## TASK GOAL
Make an exact copy of the records below, excluding images.

## EXCERPTED DATA
- - -
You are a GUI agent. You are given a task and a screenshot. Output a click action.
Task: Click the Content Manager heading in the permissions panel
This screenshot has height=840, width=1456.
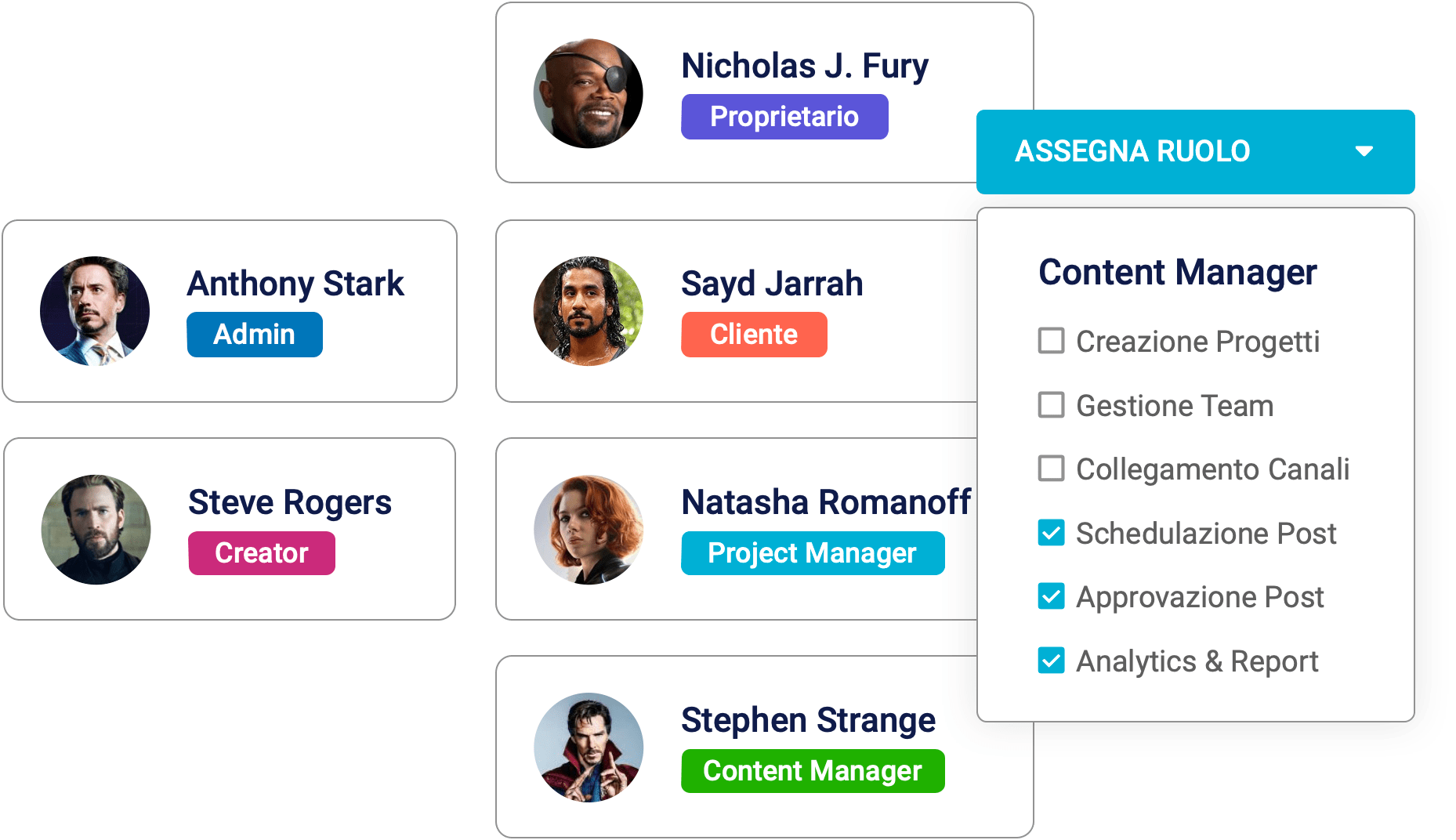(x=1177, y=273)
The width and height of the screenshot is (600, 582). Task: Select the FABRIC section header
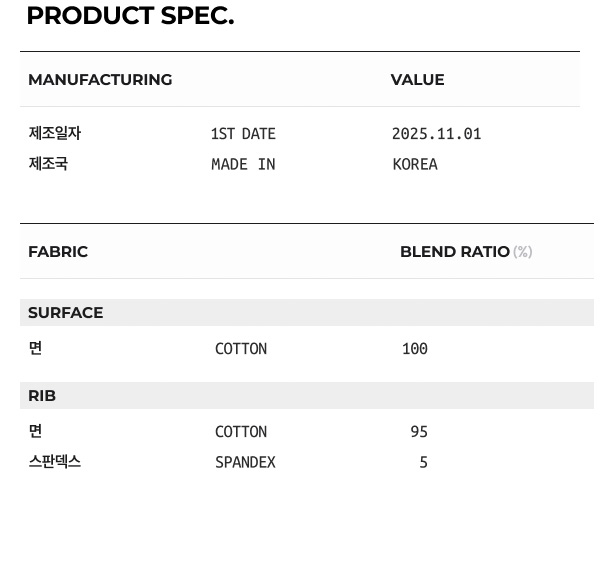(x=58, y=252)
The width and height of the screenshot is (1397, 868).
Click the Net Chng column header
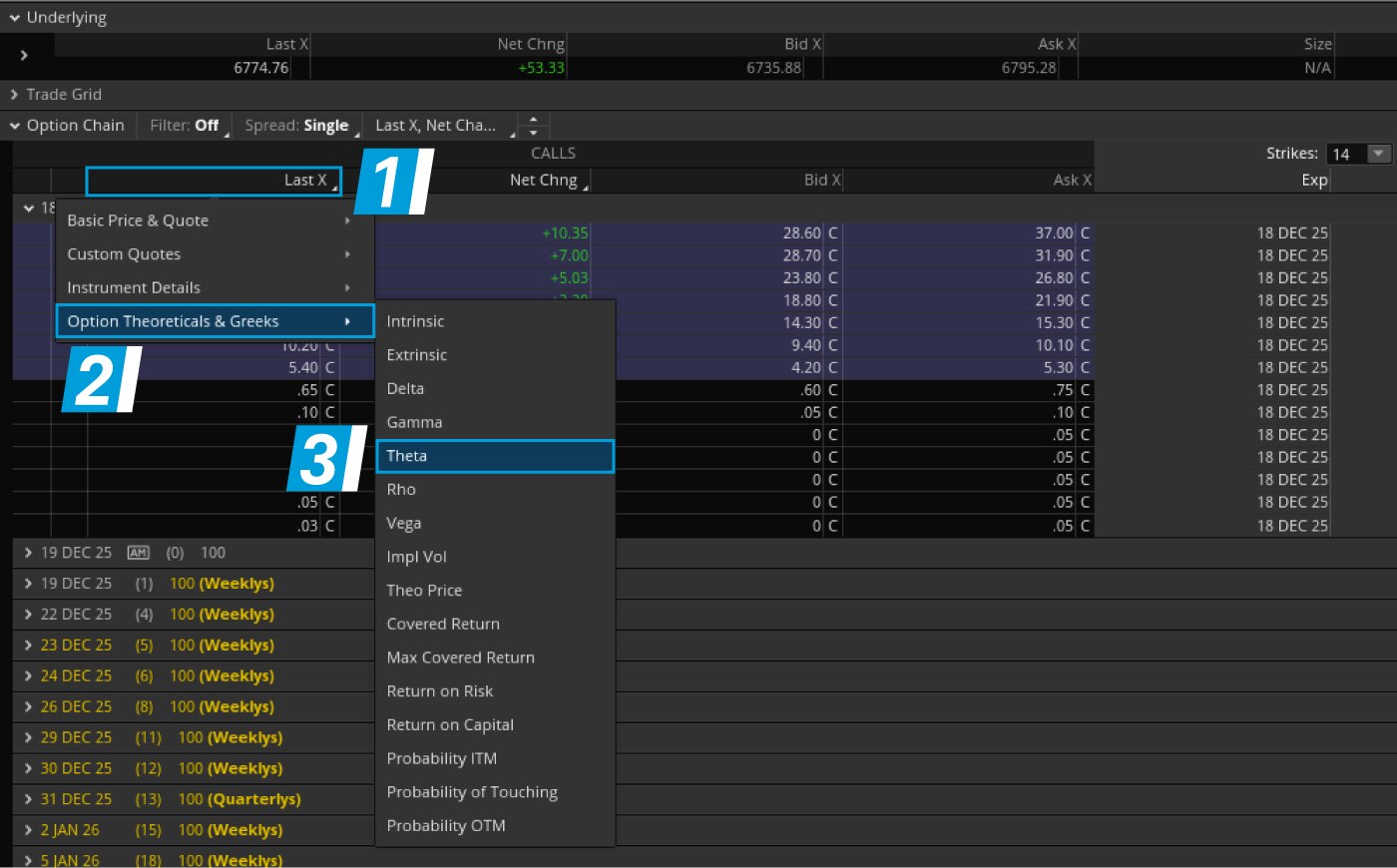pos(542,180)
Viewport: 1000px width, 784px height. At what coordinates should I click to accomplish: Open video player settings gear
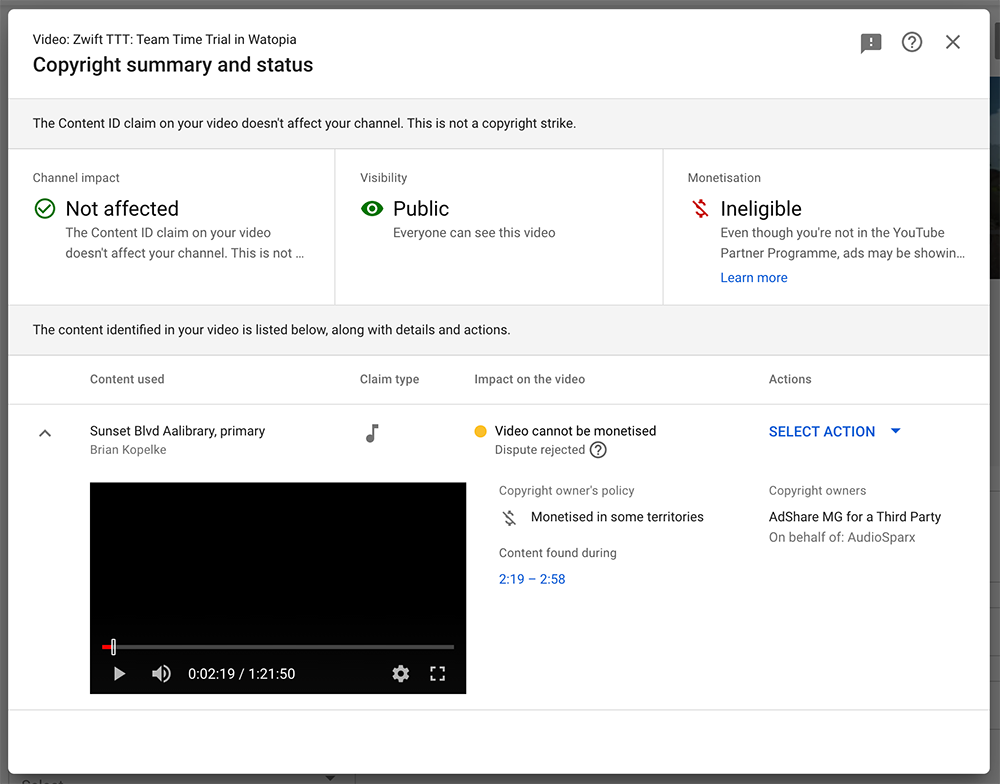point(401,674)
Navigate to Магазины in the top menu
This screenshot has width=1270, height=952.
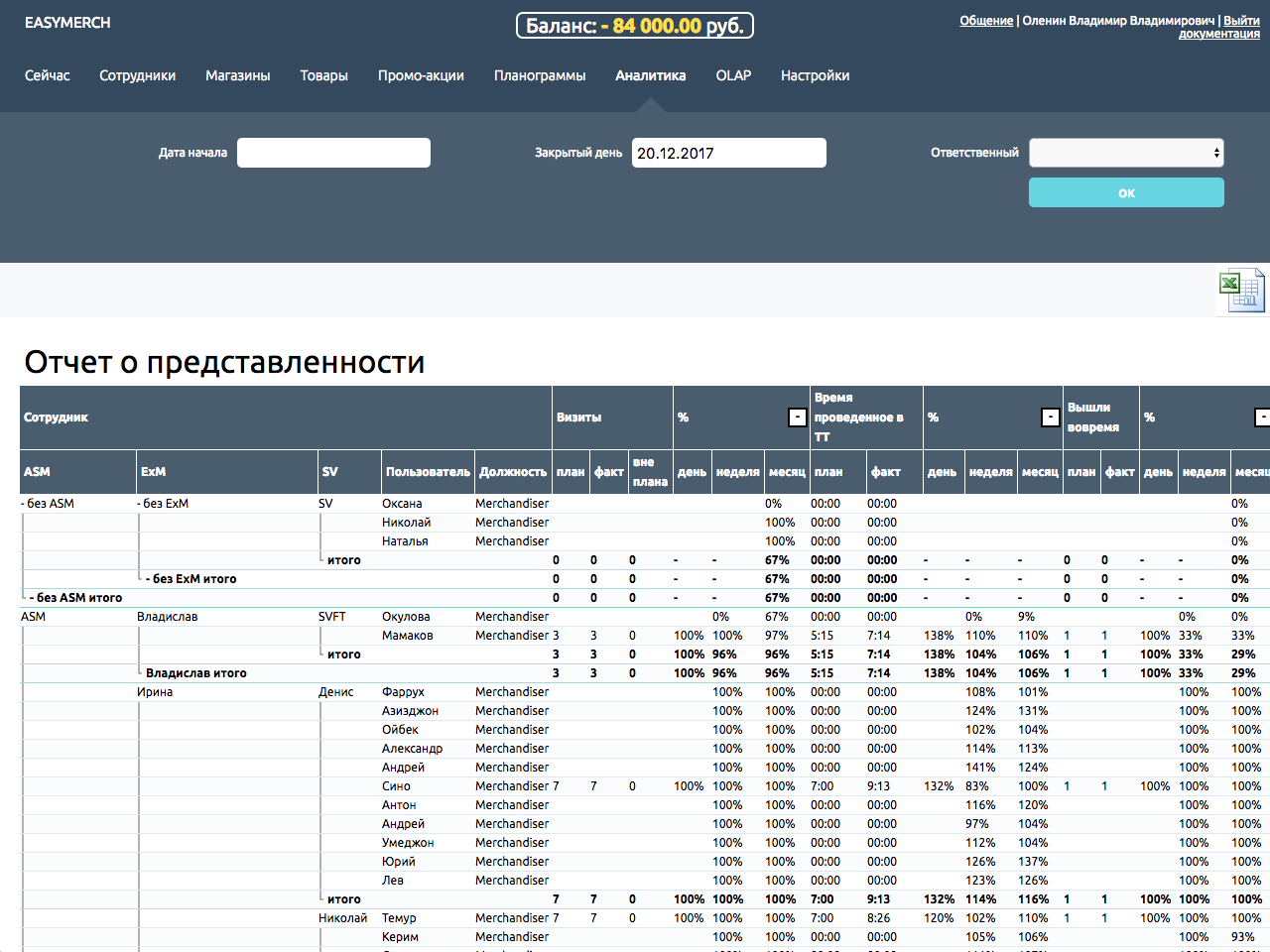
- - -
## EXERCISE SOLUTION
You are a GUI agent. You are given a task and a screenshot. Output a click action.
Task: Click the Content Manager heading in the permissions panel
This screenshot has height=840, width=1456.
(x=1177, y=273)
The width and height of the screenshot is (600, 582). Task: Select the FABRIC section header
(x=58, y=252)
The width and height of the screenshot is (1397, 868).
Click the Net Chng column header
pos(542,180)
Viewport: 1000px width, 784px height. At what coordinates should I click to accomplish: Open video player settings gear
point(401,674)
Navigate to Магазины in the top menu
This screenshot has width=1270, height=952.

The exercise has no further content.